Updated

A Boston bakery is bringing a little levity to New England Patriots' Deflate-gate with its less-than-full football cookies.

Amid reports that 11 of the 12 balls the Patriots used in the AFC Championship game against the Indianapolis Colts were underinflated, the Boston Common Coffee Company decided whip up the treat.

"Looks like our pastry chef let a little too much air out of these cookies to make them regulation cookies. But come on down and get them before Roger Goodell," the shop wrote on its Facebook page.

Manager Wawa Toyloy told FoxNews.com that the limited-supply cookies, which sell at a deflated price of $1 each, are a going fast at each of its four stores.

On Wednesday, the company's co-owner, Peter Femino –a Patriots fan -- said they decided to punt, despite the risk of angering fans.

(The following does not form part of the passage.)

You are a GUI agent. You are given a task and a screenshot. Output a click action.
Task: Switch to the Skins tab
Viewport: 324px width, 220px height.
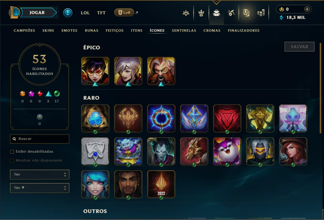tap(48, 30)
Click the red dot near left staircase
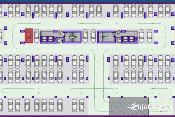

"They were made, and I said, 'Let's put them out.' Just like anything else, customers can decide — we aren't forcing people to buy them. We are just making light of a bad situation. It's a sport; it's a game," Femino told Boston Magazine. "I've never been one to brush something under the couch or under the rug."

Some Facebook followers cried foul, saying the bakery was making light of the situation, but most were supportive.

Toyloy says that the orders are rolling in as Deflate-gate grows. On Thursday, Patriots coach Bill Belichick denied knowing that quarterback Tom Brady was throwing deflated footballs.

But the Boston Common Coffee Company is the only company to capitalize on the pigskin controversy.

From now until Super Bowl Sunday, Boston’s Cask ‘n Flagon bar is offering free appetizers to diners who bring in a new regulation-size football (either deflated or inflated), which will be given to the Good Sports, a nonprofit organization that gives sporting equipment to disadvantaged youth nationwide.